I went to copy some pics off my digital onto a CD. I did "move file" rather than "copy file" to the Memorex CD-R. I just purchased these CD's and apparently they are no good. I discovered this because it came up saying it was "corrupt" and to install the files onto a new disk. So I popped in another CD and it did the same thing. I then did it the third time but used the "copy file" instead and managed to file two pics onto a Staples CD and it worked. 

Looks like I got a bad batch of Memorex CD's.....but now Im wondering if I lost all the pics I first tried loading up? Is there a way to recover anything off of a CD? I would think the files had to go somewhere!


----------



## Kari (Mar 24, 2008)

First.....do not write or save any data to the drive that the photos were originally saved to.

If you used the Windows move function, then hopefully this first option works.

Download and install the free Glary Undelete.

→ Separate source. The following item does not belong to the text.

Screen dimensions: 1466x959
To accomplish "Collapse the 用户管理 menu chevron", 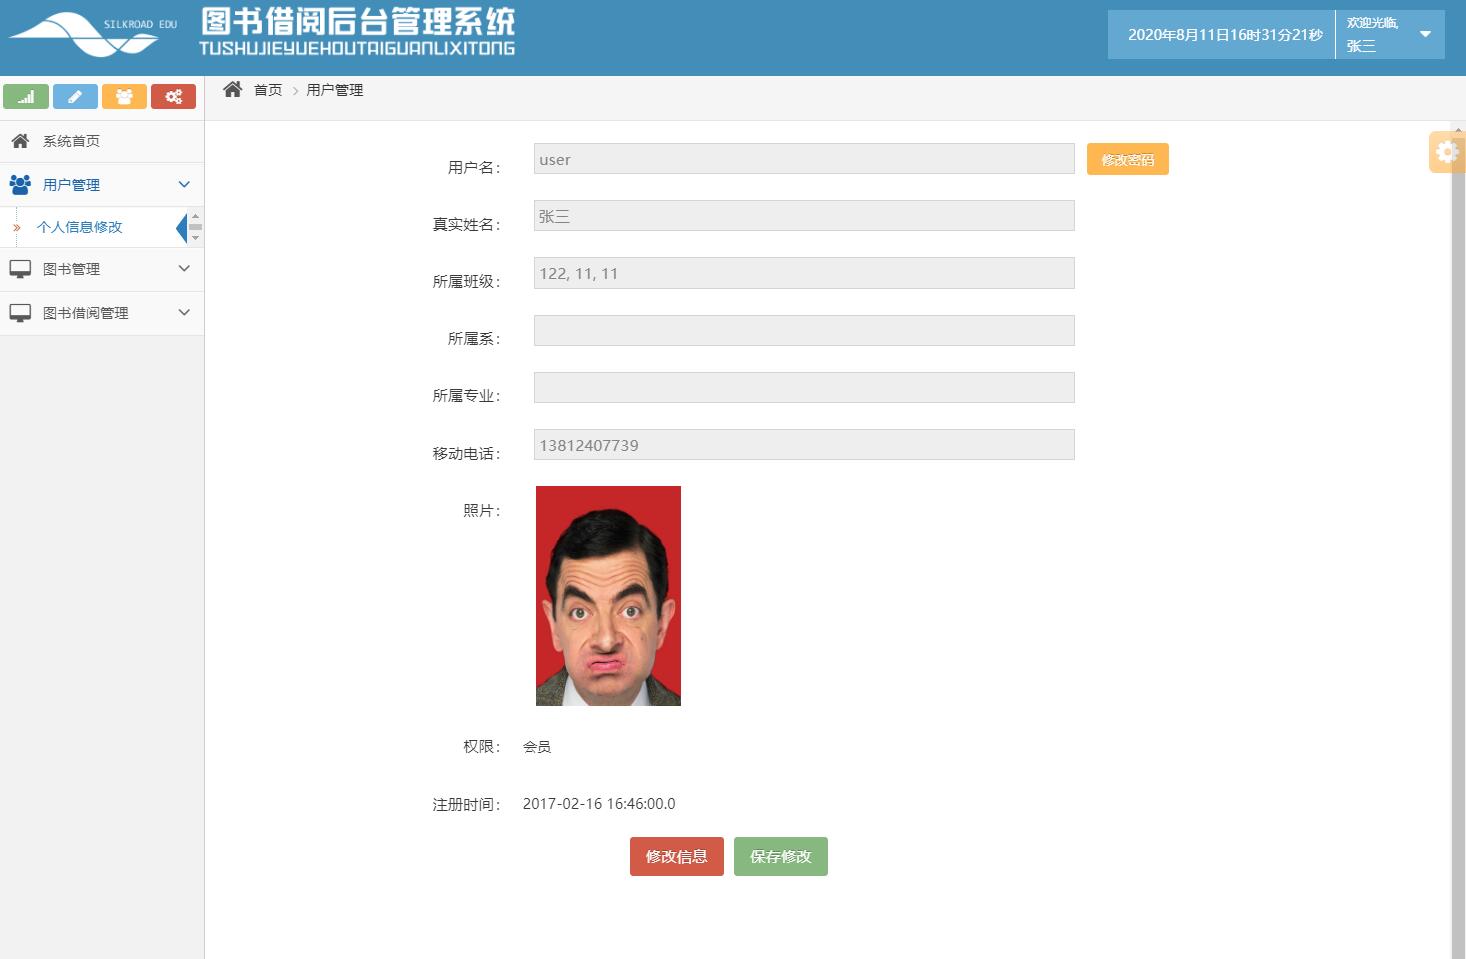I will tap(183, 184).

This program is good for the average user and should be able to recover the files. One important point, do not save the recovered files to the same original folders, create a new folder (on another drive is better) then save the files there.

Failing this, some CD backup programs (which you did not mention) will copy the files to the users temp folder. Click on Start>>>Run then type in %temp% then click OK. Windows Explorer will open in the temp folder and from here you can invoke a search for your photos. Assuming the photos are .jpg format, search for *.jpg. 


If neither of these work, PM me, I do this kind of work for a living in my day job and could offer (for free) some other options.

Good luck...


----------



## FiddleKat (Oct 22, 2004)

Thanks K!! My brother told me I should never "move" a file but always "copy" in case something goes haywire. Like in my case. The files were on my digital camera, and I was trying to save them to a CD.

Have you ever had any bad experience with the Memerox CD's??

I'll let you know how things go. Thanks again!


----------



## texican (Oct 4, 2003)

Unfortunately, it takes a catastrophe for us to learn the proper way of saving and backing up files. I had several months of research lost on my first computer, and I hadn't backed up the data... I lost it all. Now I back up on multiple medias, different computers, different hard drives, cd's and dvd's, and even thumb drives.

I've never had problems with Memorex discs. Occasionally, with a dying cd/dvd drive, it will get finicky and not like certain brands. I've never had a new drive that didn't digest everything.

Btw... I stopped buying cd's. DVD's are almost the same price ~20c each, and hold a lot more data.

I've tried to recover data......... eventually, I wrote the loss off... going through and spending lots of time to recover one file at a time was a bugger.

Good luck!


----------